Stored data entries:
● ● ● ● ● ● ●
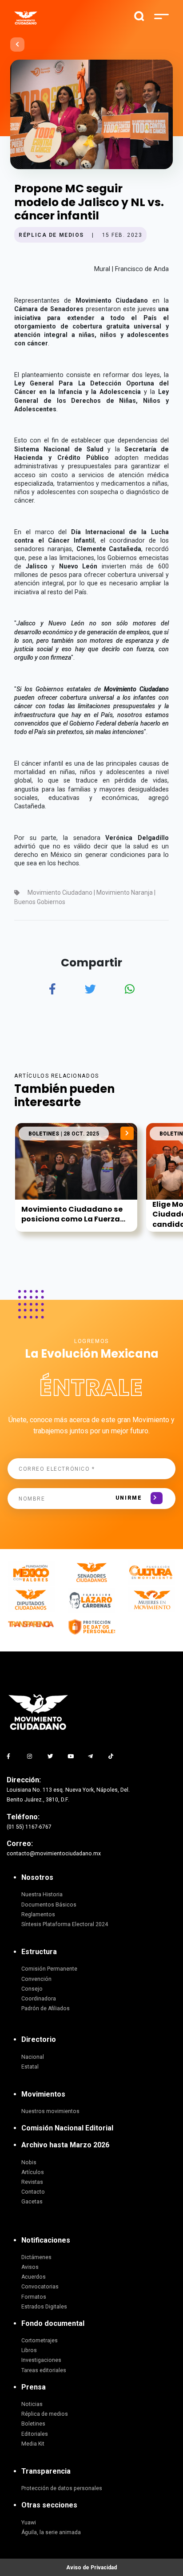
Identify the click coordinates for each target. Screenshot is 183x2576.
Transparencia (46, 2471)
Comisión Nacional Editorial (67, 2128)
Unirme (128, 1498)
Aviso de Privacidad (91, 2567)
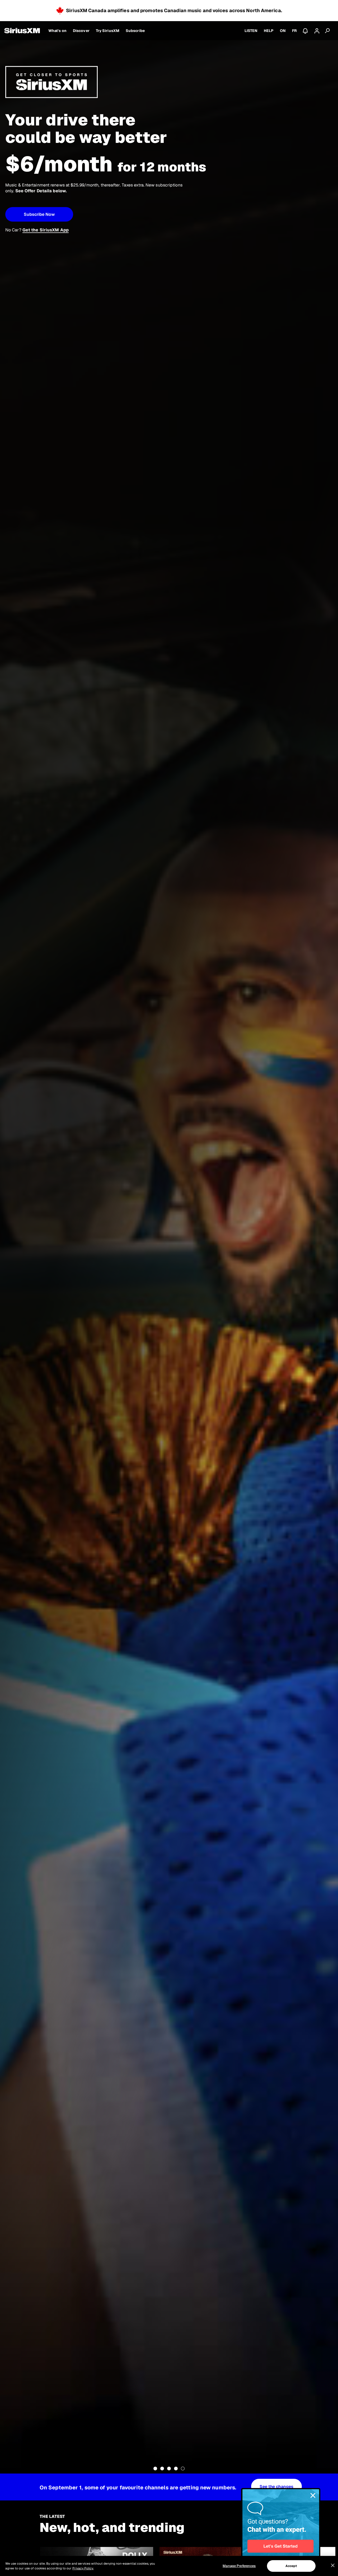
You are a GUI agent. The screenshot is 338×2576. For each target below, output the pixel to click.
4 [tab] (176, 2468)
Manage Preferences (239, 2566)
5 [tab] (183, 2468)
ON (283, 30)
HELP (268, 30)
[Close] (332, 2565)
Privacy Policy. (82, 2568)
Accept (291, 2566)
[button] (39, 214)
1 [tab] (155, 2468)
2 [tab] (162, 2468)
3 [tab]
● ● ● ● ● ● ●
Collect every line above that contains the word "each".

Identify the click coordinates for each target. Screenshot is 183x2576.
You are a GUI agent. The screenshot is 338×2576. For each target below, output the pixel to click.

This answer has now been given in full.